** Goal of the exercise **
When writing out the listing below, reproduce every word exactly and skip the pictures.

:::::

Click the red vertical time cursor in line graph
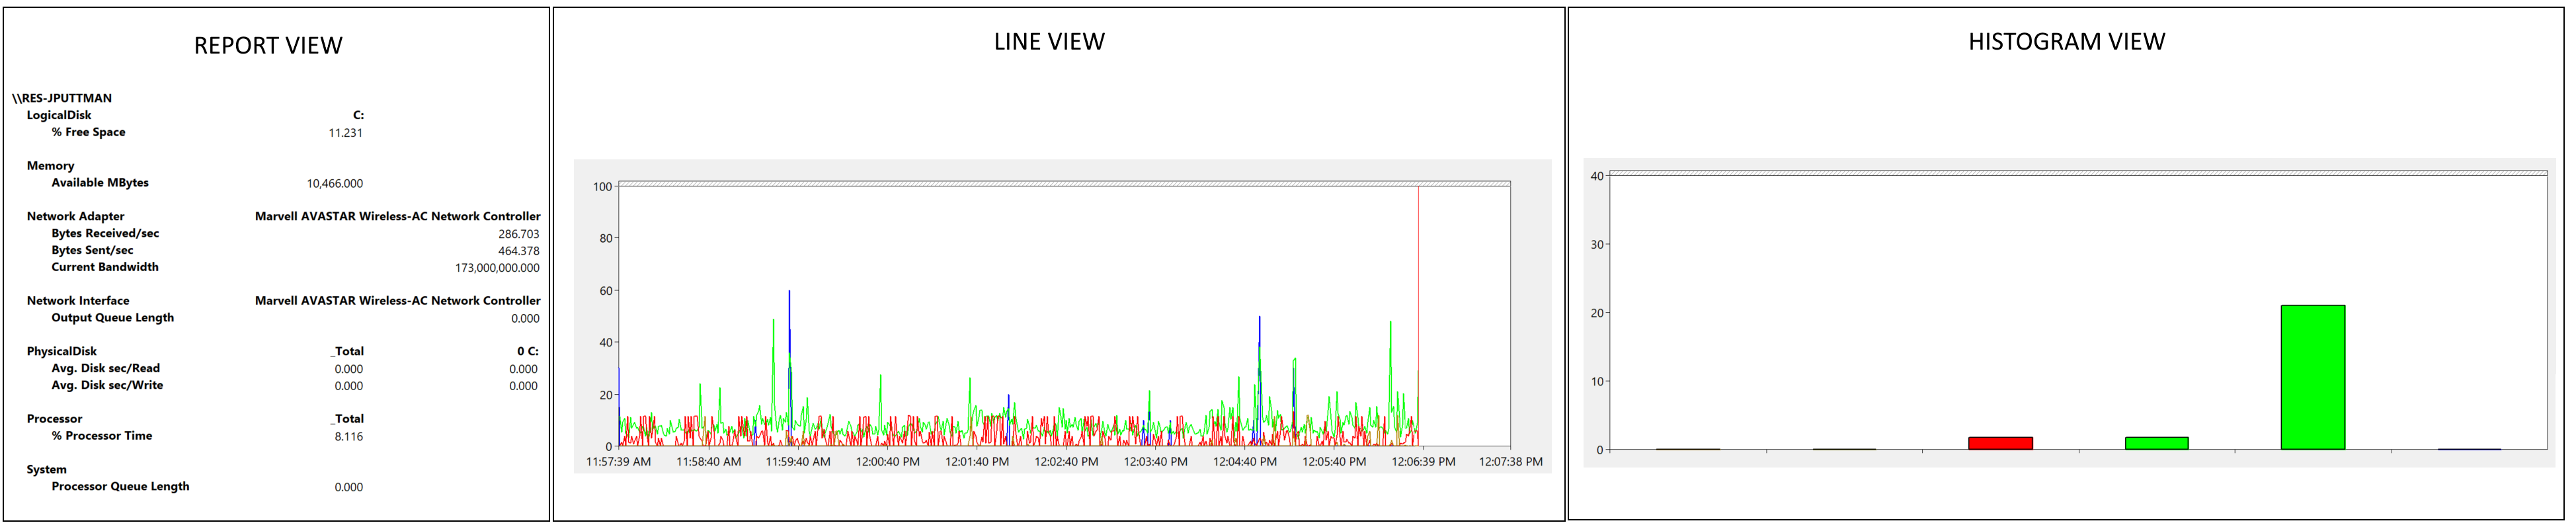Viewport: 2576px width, 529px height. coord(1418,300)
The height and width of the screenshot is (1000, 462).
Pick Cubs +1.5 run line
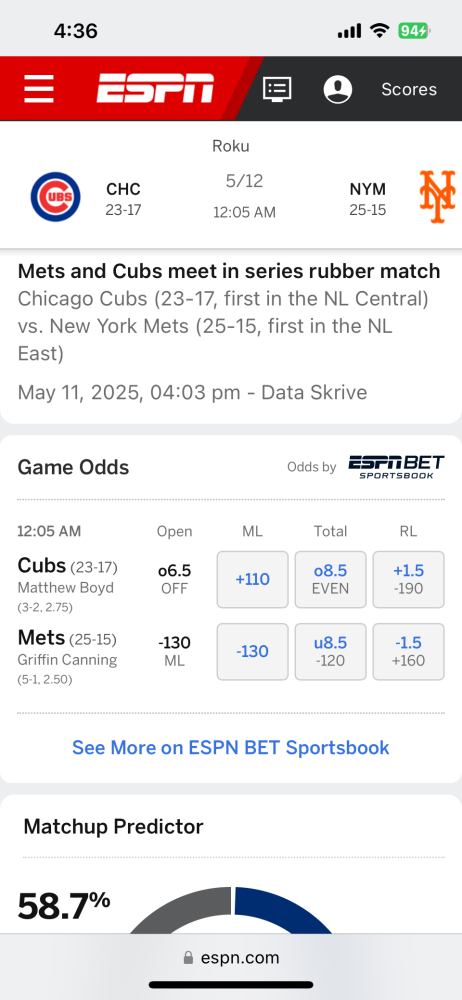pos(408,579)
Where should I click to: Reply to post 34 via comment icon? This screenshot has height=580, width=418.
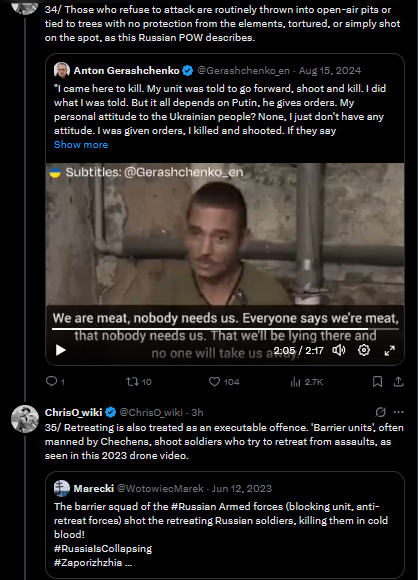click(x=51, y=381)
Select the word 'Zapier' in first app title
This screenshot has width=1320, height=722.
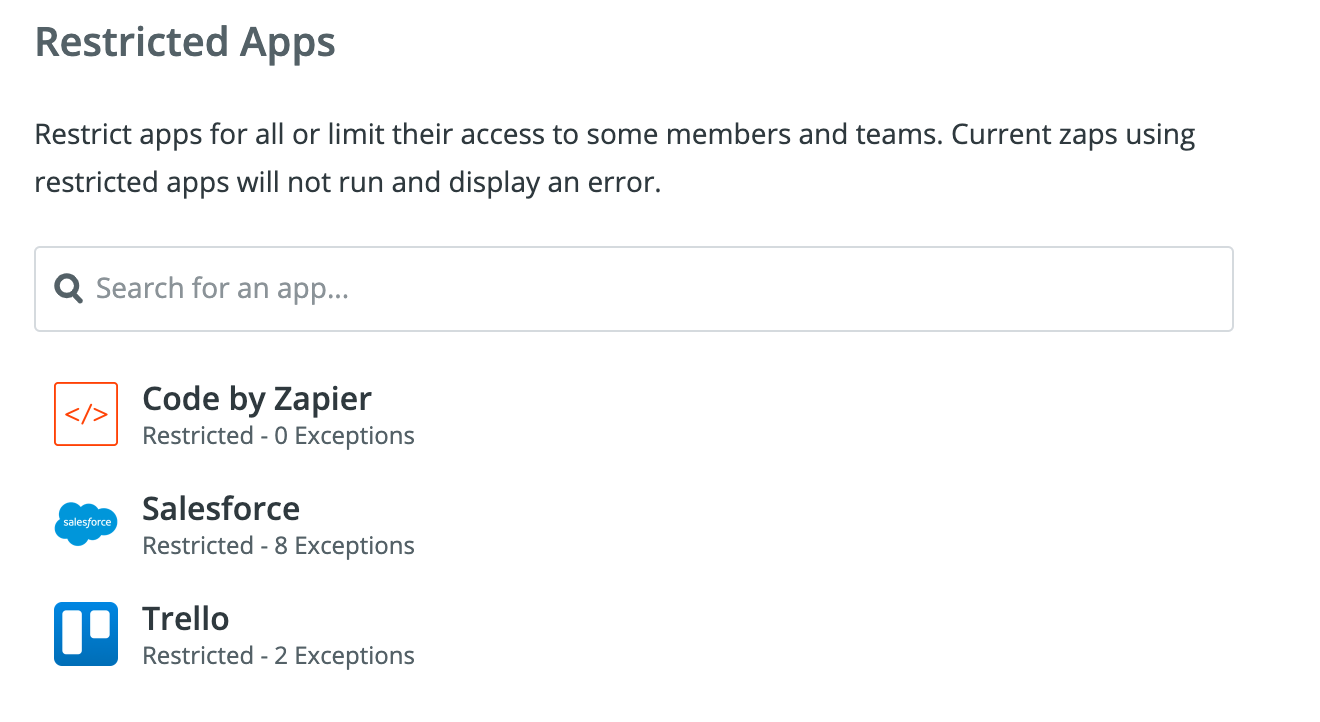pos(325,400)
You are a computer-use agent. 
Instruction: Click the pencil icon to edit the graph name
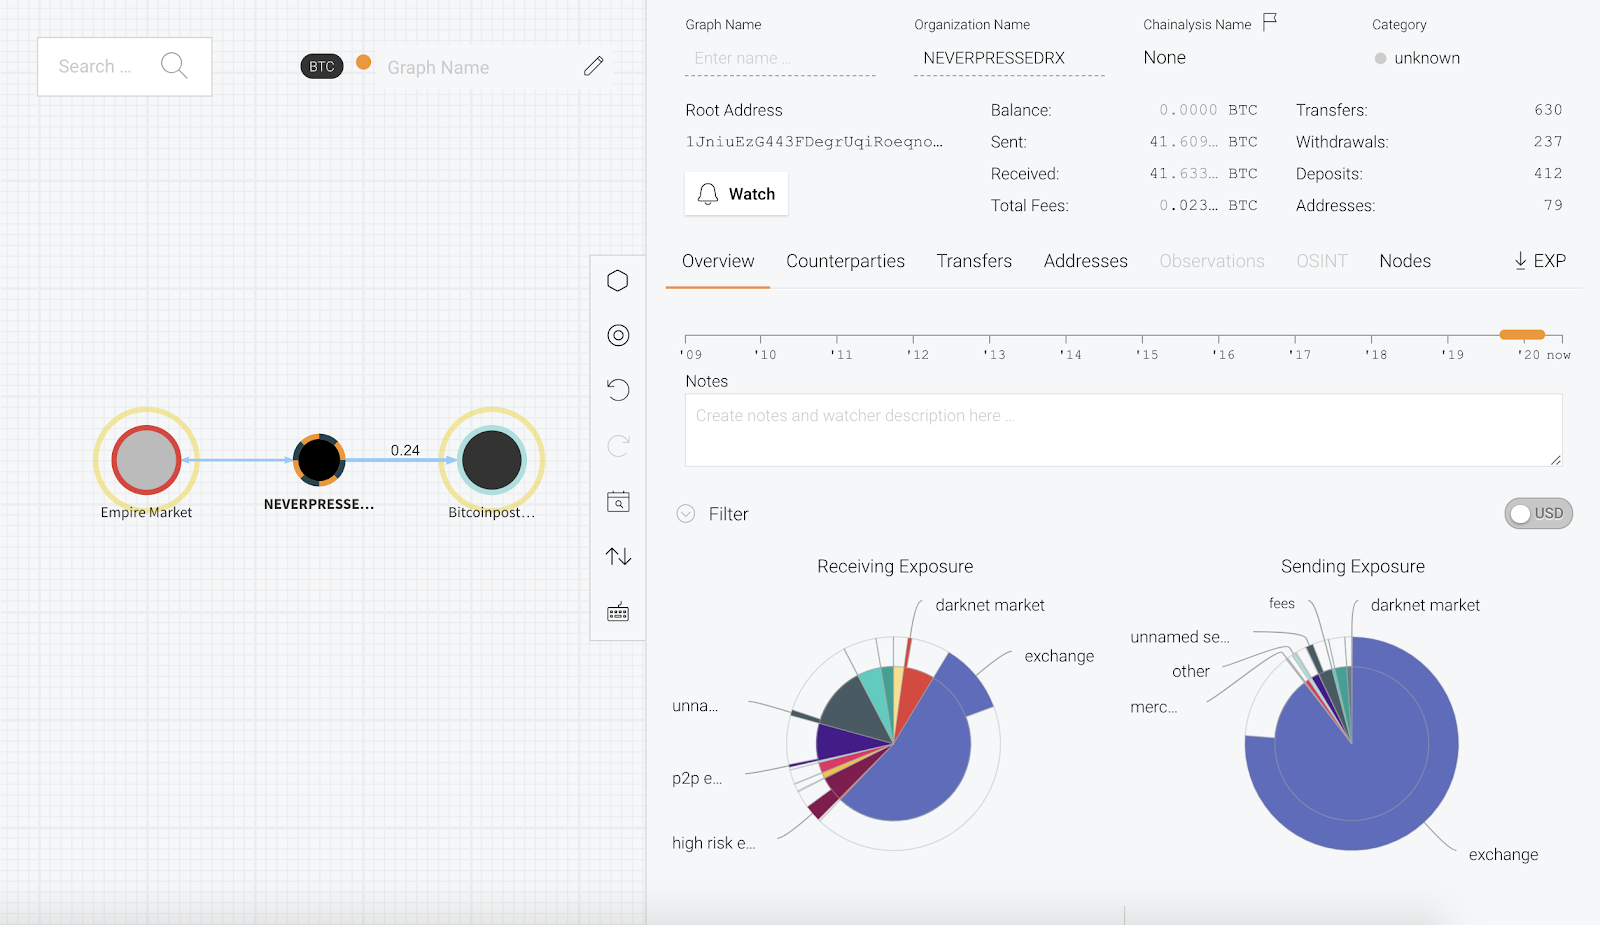pos(594,66)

:::::

** Solution to this exercise **
Click the red vertical time cursor in line graph
Viewport: 2576px width, 529px height. coord(1418,300)
The height and width of the screenshot is (1000, 462).
Pick Cubs +1.5 run line
pos(408,579)
Where should I click to: Reply to post 34 via comment icon? This screenshot has height=580, width=418.
click(x=51, y=381)
Select the word 'Zapier' in first app title
This screenshot has width=1320, height=722.
pos(325,400)
You are a computer-use agent. 
Instruction: Click the pencil icon to edit the graph name
pos(594,66)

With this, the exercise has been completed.